Trial Begins for Fallon, Others in Alleged Fraud Case

Six-time British champion jockey Kieren Fallon, 42, and two other riders were involved in plot to cheat in 27 races, a court in London, England, was told Oct. 8.

The trial of six-time British champion jockey Kieren Fallon, 42, and two other riders, who have been accused of fixing the outcome of 27 races, began in a London, England, court Oct. 8. The prosecution at the Old Bailey alleged there was an agreement not to allow horses to “run on their merits.”

The horses did not always lose as intended, but when they did, a dishonest syndicate made money from the online betting exchange Betfair, the jury of seven women and five men was told.

Fallon, successful on Dylan Thomas in the previous day’s Prix de l'Arc de Triomphe (Fr-I), was in the dock to hear the charge of conspiracy to defraud between December 2002 and September 2004 by interfering with the running of horses to ensure they lost races, defrauding Betfair players and others who bet the races.

The six defendants--Fallon, formerly of Newmarket, Cambridgeshire, but now of Tipperary, Ireland, and the two other riders, Fergal Lynch, 29, of Boroughbridge, North Yorkshire, and Darren Williams, 29, of Leyburn, North Yorkshire; Lynch’s brother, Shaun Lynch, 37, of Belfast; former racing syndicate director Miles Rodgers, 38, of Silkstone, South Yorkshire; and Philip Sherkle, 42, of Tamworth, Staffordshire--have all pled not guilty. Rodgers is also accused of concealing the proceeds of crime.

Prosecutor Jonathan Caplan told the court: “This case concerns a serious allegation of fraud. It is unusual because it is also concerned with sport, and any allegation of fraud in that context obviously undermines the integrity of the sport in question.

The object of the conspiracy was to wager large amounts of money on a particular horse to lose in each of those races while knowing that the jockey was prepared, if necessary, to cheat by stopping the horse, according to Caplan. He told the court that the betting was organized and conducted by Rodgers, who had numerous accounts in different names with Betfair.

Within a short space of time of the calls from the jockeys, Rodgers would bet sizeable sums of money “or lay bets to achieve a small return by comparison,” Caplan said during the court proceeding. Bets were usually more than £100,000 to gain about £20,000. Others would be some £60,000 to collect about £4,000, he said.

Though the defendants firmly denied there was a plot, some of the men agreed they had phoned each other for the purpose of passing on tips or betting information.

Caplan said there was no evidence Fallon ever received any money or benefit from Rodgers or anyone else connected with the alleged conspiracy.
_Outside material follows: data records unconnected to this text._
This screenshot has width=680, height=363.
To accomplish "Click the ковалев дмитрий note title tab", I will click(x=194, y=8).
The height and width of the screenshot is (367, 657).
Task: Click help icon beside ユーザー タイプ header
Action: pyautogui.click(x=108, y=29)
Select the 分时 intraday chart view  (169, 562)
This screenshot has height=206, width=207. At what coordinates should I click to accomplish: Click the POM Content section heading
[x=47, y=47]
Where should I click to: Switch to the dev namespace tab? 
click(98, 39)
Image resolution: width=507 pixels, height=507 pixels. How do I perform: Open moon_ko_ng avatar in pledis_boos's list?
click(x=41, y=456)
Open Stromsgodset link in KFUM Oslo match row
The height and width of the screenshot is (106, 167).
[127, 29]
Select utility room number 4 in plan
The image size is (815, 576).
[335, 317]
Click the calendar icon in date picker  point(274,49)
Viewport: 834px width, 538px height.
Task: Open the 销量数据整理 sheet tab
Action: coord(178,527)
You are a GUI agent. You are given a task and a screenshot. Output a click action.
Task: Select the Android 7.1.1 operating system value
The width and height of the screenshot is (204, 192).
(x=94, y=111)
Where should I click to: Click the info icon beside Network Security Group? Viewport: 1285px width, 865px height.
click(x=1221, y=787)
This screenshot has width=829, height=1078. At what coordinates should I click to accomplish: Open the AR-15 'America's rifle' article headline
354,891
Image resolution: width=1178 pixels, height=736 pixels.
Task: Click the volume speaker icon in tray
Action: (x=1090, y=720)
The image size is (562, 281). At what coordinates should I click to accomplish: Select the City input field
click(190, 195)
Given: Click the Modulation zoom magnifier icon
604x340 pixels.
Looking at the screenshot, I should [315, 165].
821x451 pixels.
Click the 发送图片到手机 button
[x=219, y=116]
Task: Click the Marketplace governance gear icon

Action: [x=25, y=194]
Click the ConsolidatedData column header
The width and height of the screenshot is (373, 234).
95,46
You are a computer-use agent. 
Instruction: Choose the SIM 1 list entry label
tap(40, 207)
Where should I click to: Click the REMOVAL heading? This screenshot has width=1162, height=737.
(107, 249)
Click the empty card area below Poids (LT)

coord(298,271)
But it was the prosecution’s case he held himself accountable for losses that cost the conspirators about half a million pounds.

“He would have to earn that money back for the conspirators by stopping horses before he would receive any benefit himself,” Caplan said. “The inference to be drawn is that he was clearly involved for reward.”

The trail was initially expected to last four months, though an agreement has been reached between the parties that has significantly reduced the number of witnesses to be called to testify, according to reports.